Problem to solve: Your task is to repeat exactly the lines from the one with "Where should I" through the end of the records, both included; please leave the pictures out.

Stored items

Segment Open

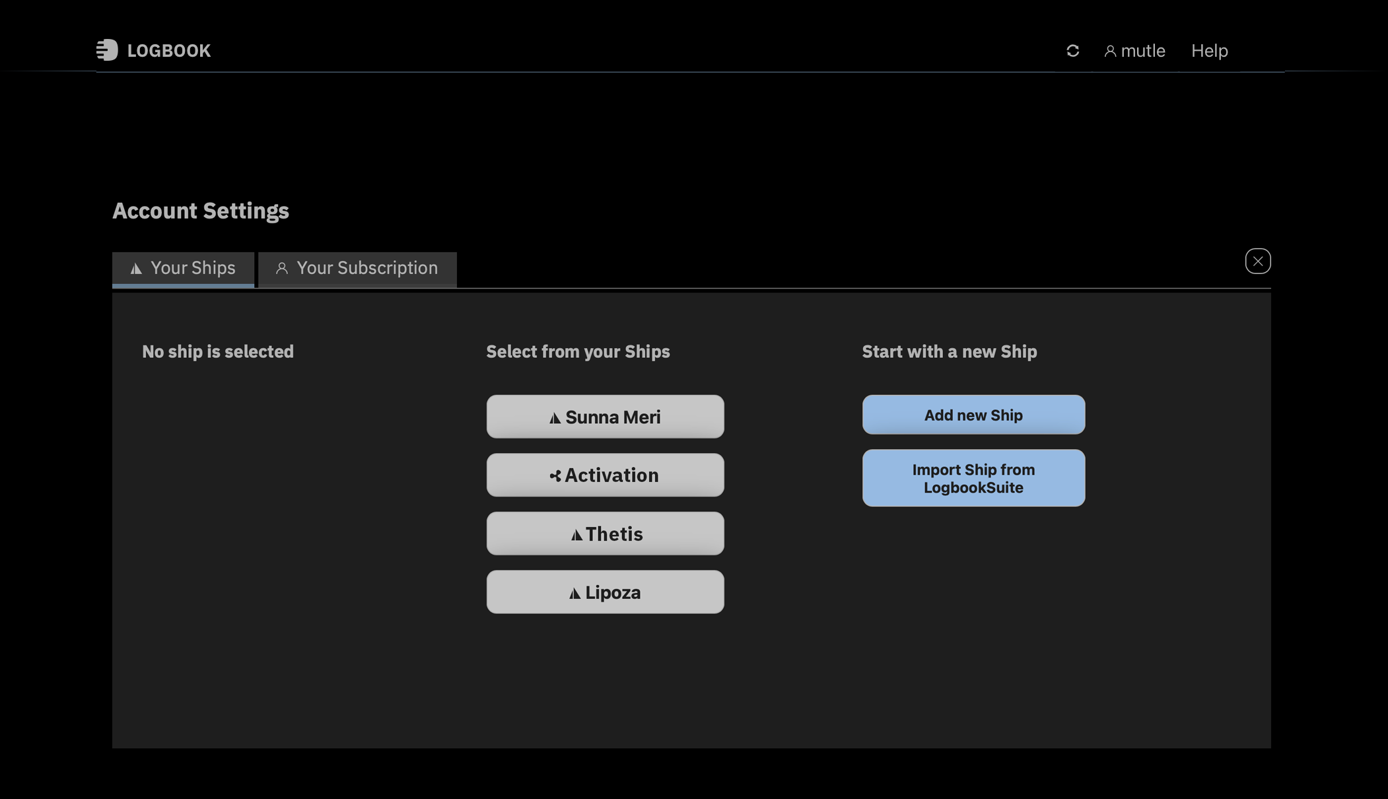Click the sailboat icon on Your Ships tab
The width and height of the screenshot is (1388, 799).
coord(136,269)
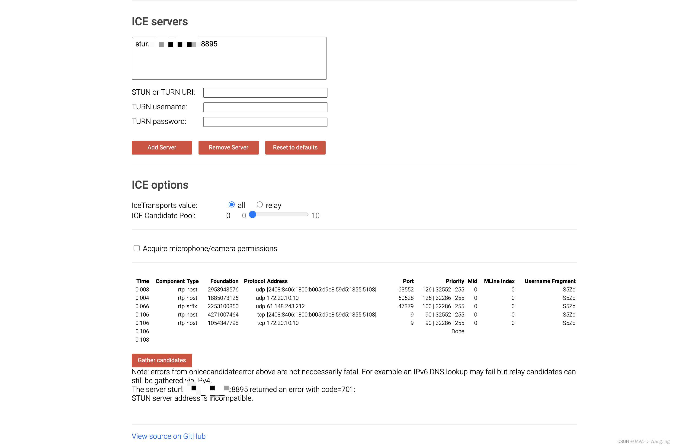Click the Reset to defaults button
673x446 pixels.
[295, 147]
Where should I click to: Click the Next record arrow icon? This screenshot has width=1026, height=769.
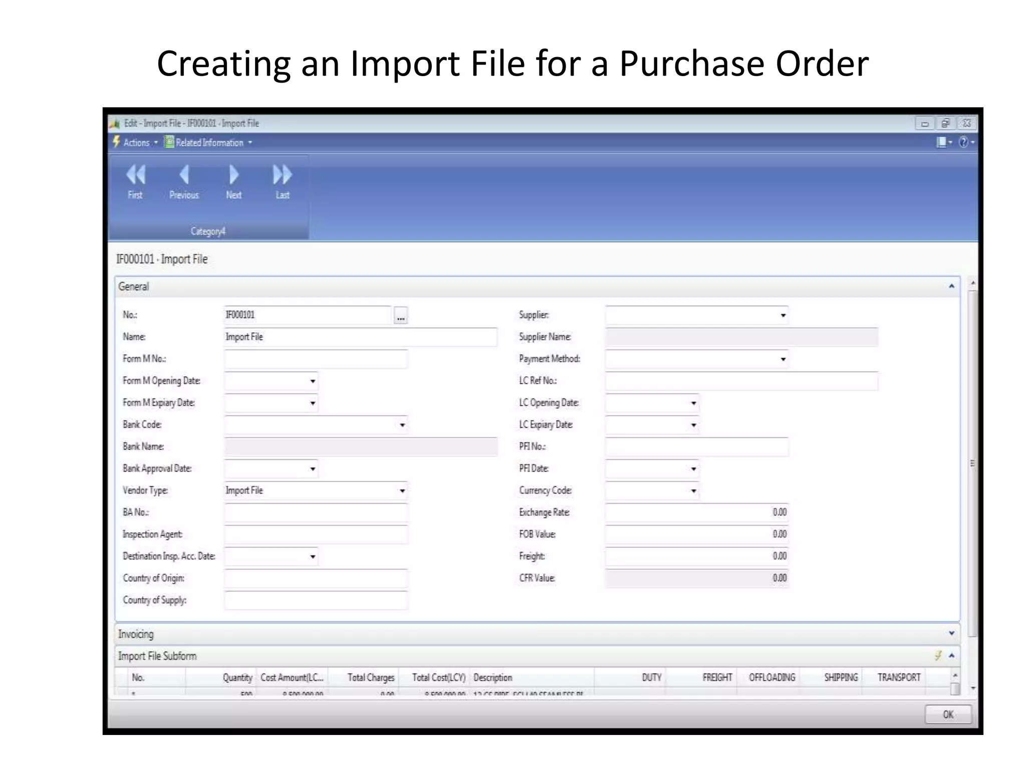(x=233, y=175)
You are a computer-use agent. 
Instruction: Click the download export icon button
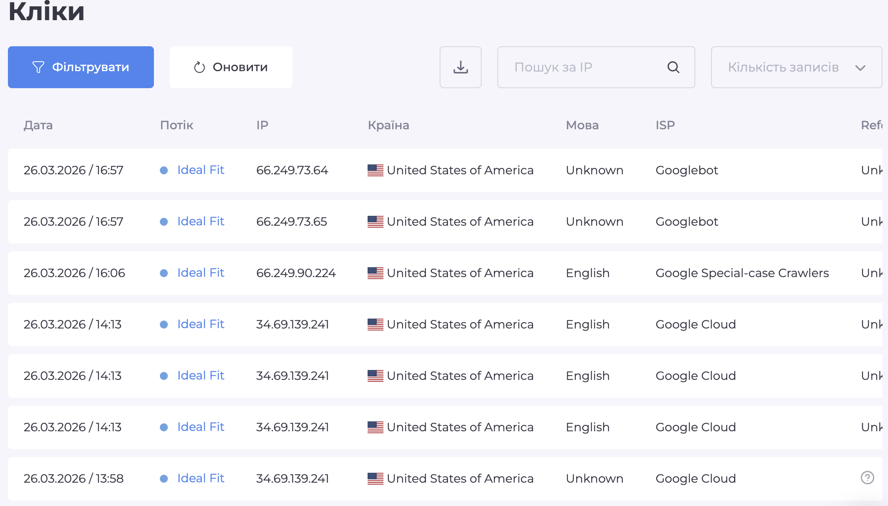click(460, 67)
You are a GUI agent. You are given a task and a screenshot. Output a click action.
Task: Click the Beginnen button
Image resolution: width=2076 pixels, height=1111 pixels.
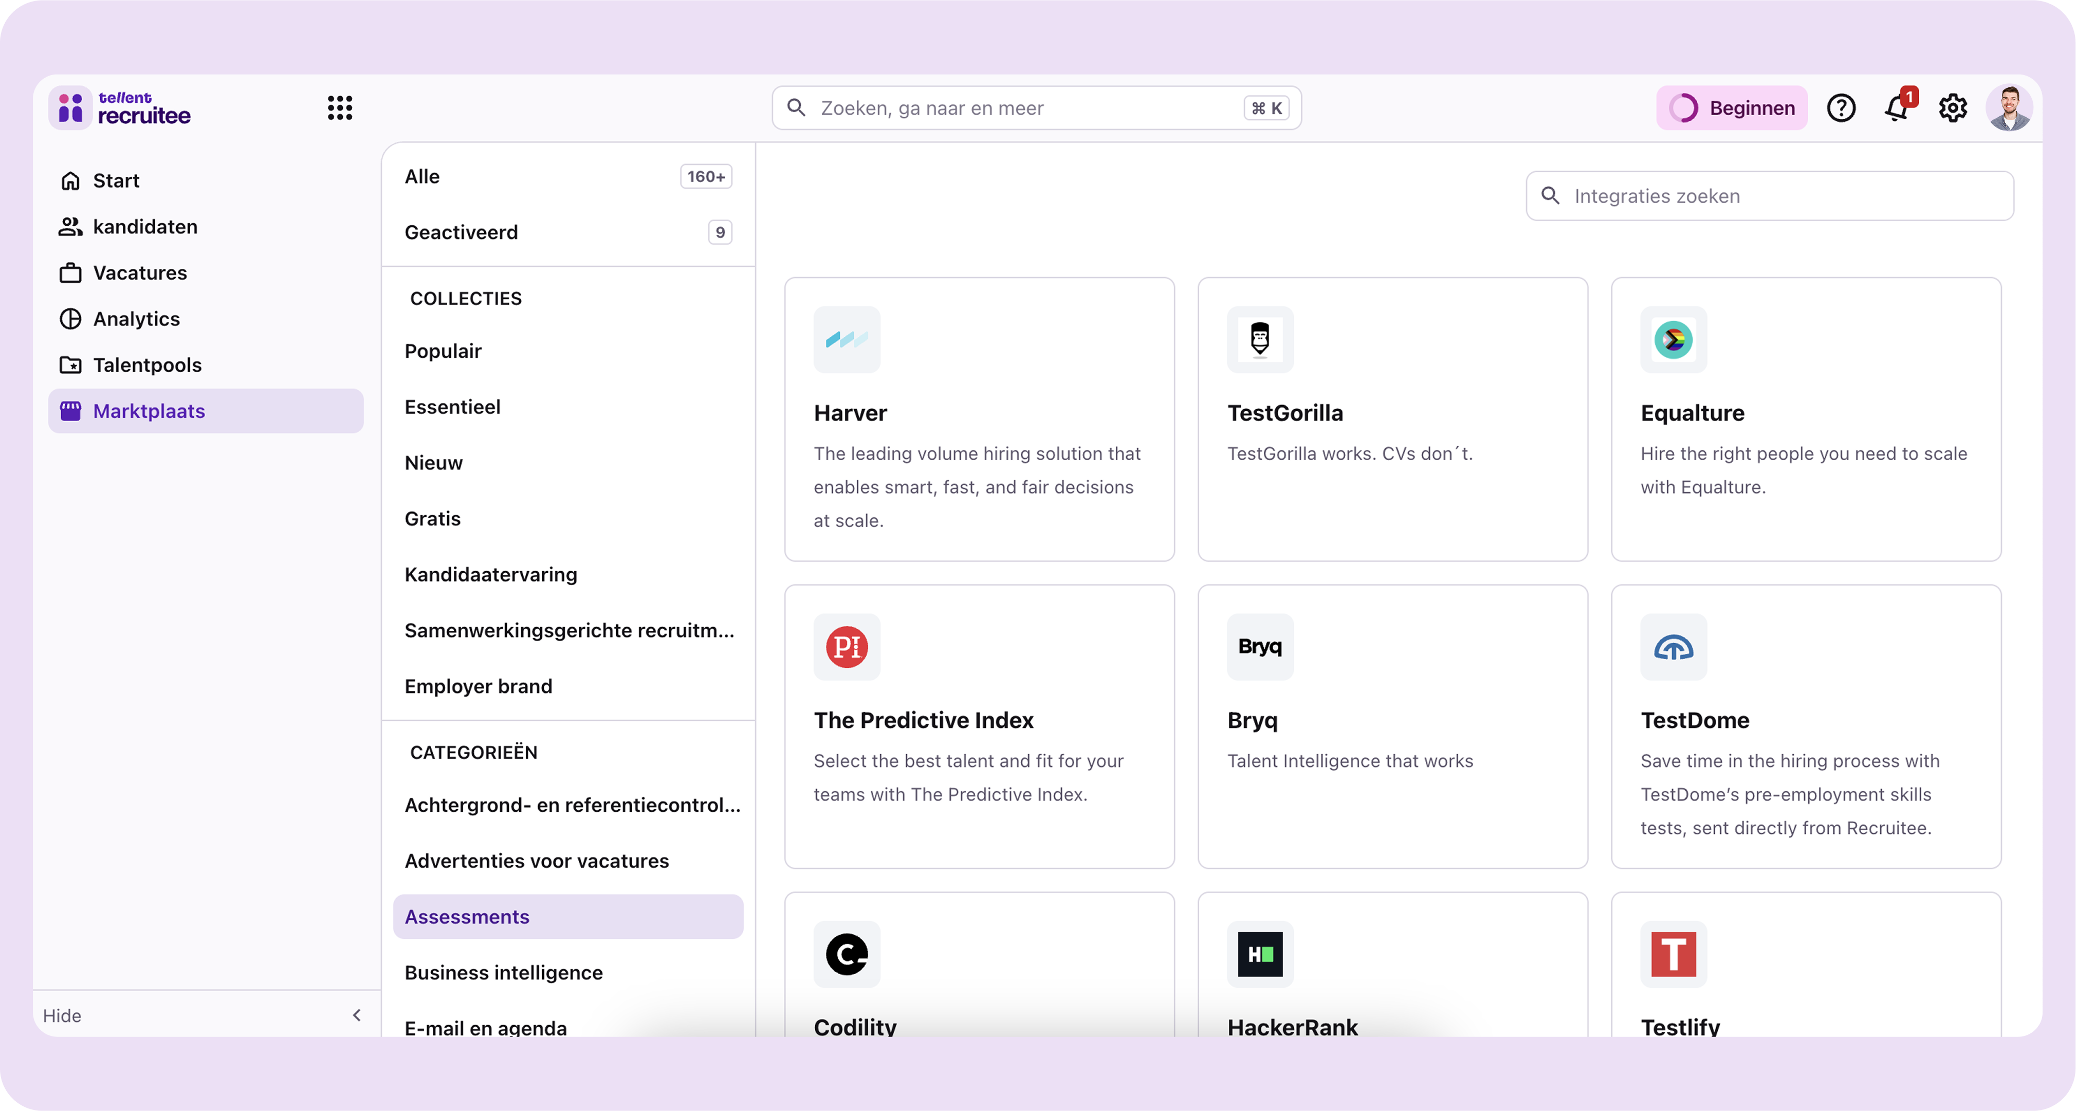point(1731,107)
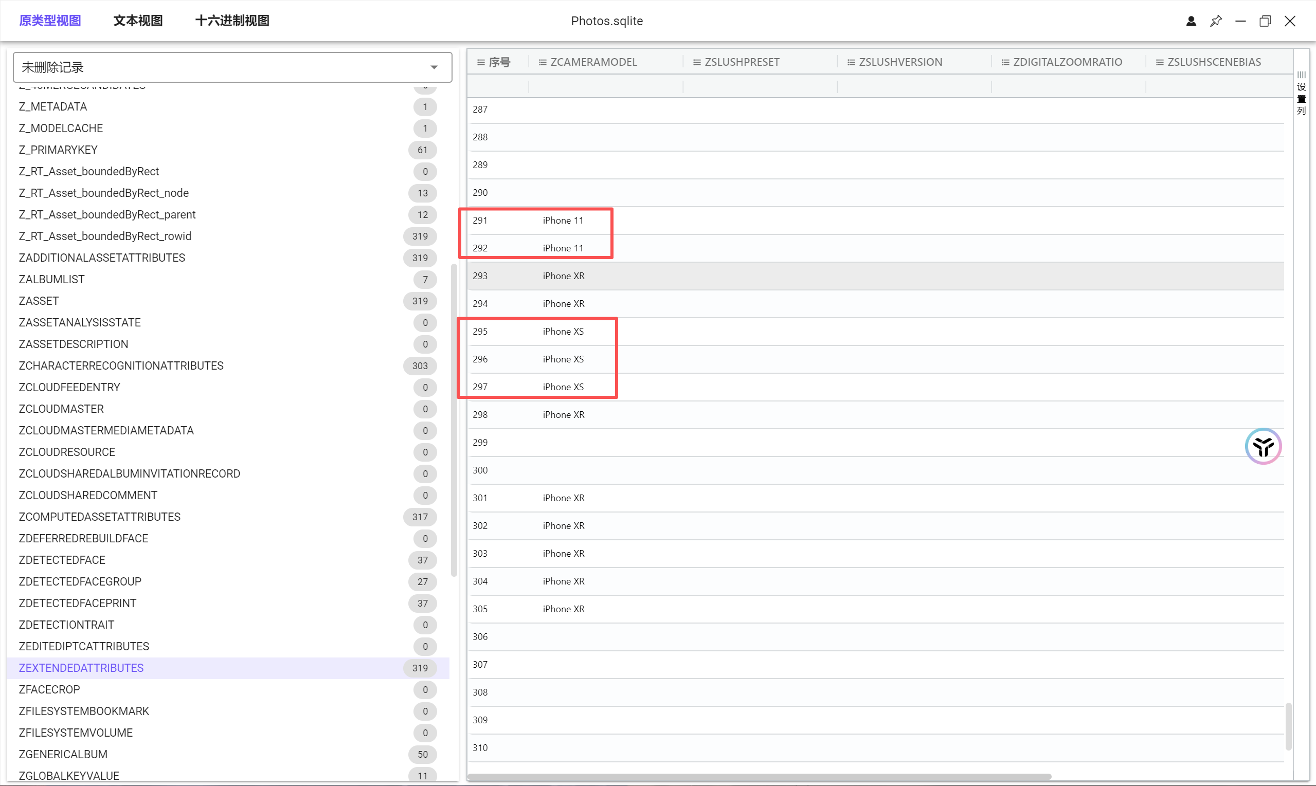The height and width of the screenshot is (786, 1316).
Task: Select the ZASSET table
Action: coord(39,301)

Segment Closed

Answer for the task:
Where should I click to: Click the Next record arrow icon? This screenshot has width=1026, height=769.
(x=233, y=175)
You are a computer-use agent. 
Instruction: Click the download export icon button
click(460, 67)
You are a GUI agent. You are given a task and a screenshot. Output a click action.
Task: Click the Beginnen button
Image resolution: width=2076 pixels, height=1111 pixels.
point(1731,107)
The height and width of the screenshot is (786, 1316).
Task: Select the ZASSET table
Action: coord(39,301)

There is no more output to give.